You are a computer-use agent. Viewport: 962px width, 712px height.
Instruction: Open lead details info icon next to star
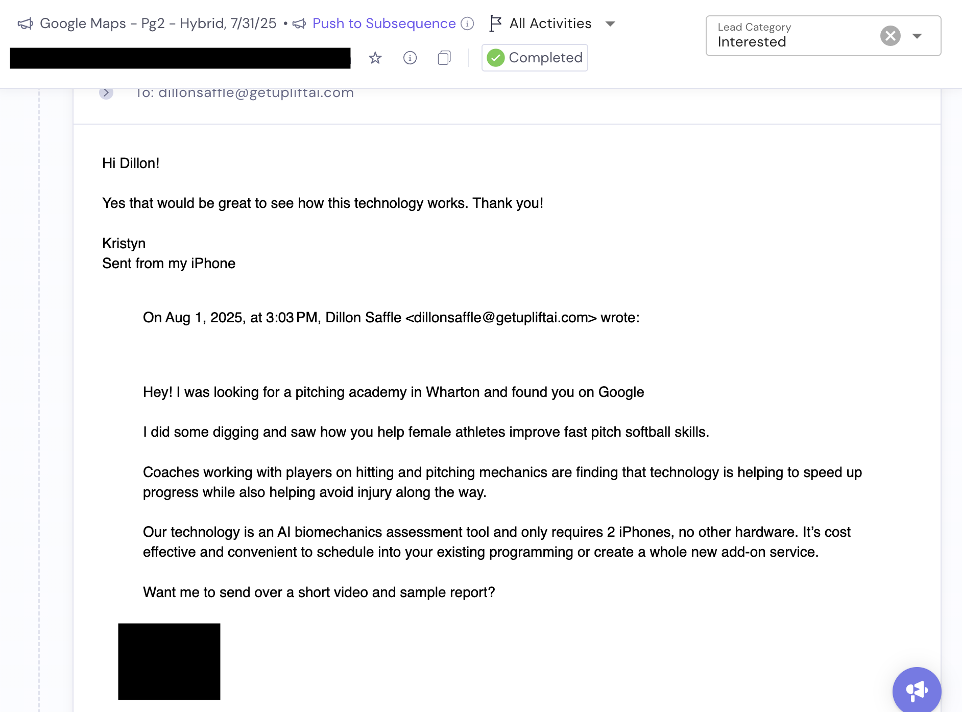coord(410,58)
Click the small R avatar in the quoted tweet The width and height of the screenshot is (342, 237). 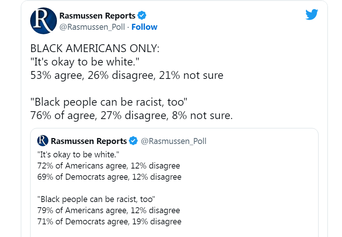click(x=43, y=141)
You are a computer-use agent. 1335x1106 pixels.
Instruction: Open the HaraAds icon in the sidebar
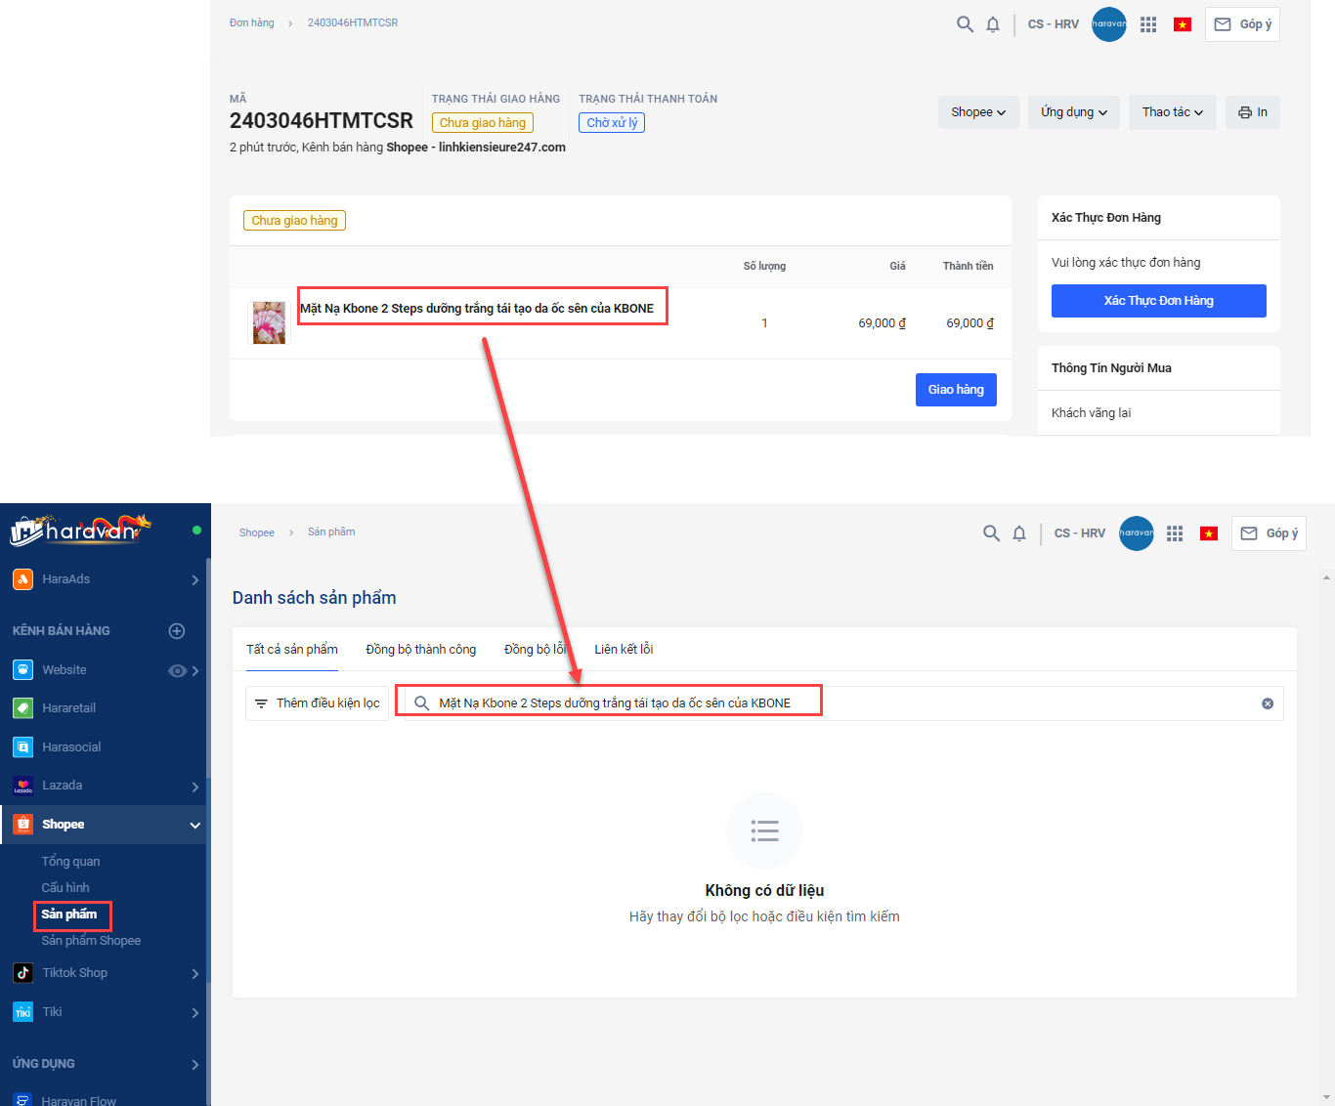[x=22, y=579]
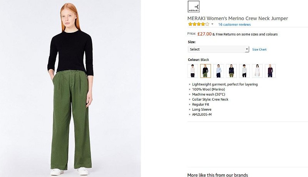Click the four-star rating icons
Screen dimensions: 308x177
pyautogui.click(x=198, y=24)
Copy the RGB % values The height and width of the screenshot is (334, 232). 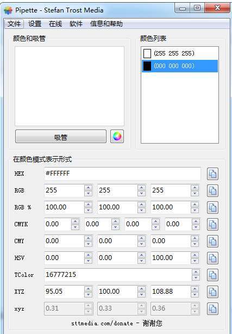[x=212, y=207]
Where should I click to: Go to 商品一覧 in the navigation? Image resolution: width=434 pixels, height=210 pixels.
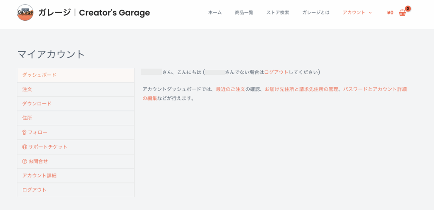coord(244,13)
● ● ●
§ **Work to be completed**:
Copy out word for word the part of the items that opens with the line containing "Where should I" and runs through the end of the items, including both ends. Leave the pictures out of your answer.

§ **Reply to the task**:
Where should I click to: Go to 商品一覧 in the navigation? Image resolution: width=434 pixels, height=210 pixels.
coord(244,13)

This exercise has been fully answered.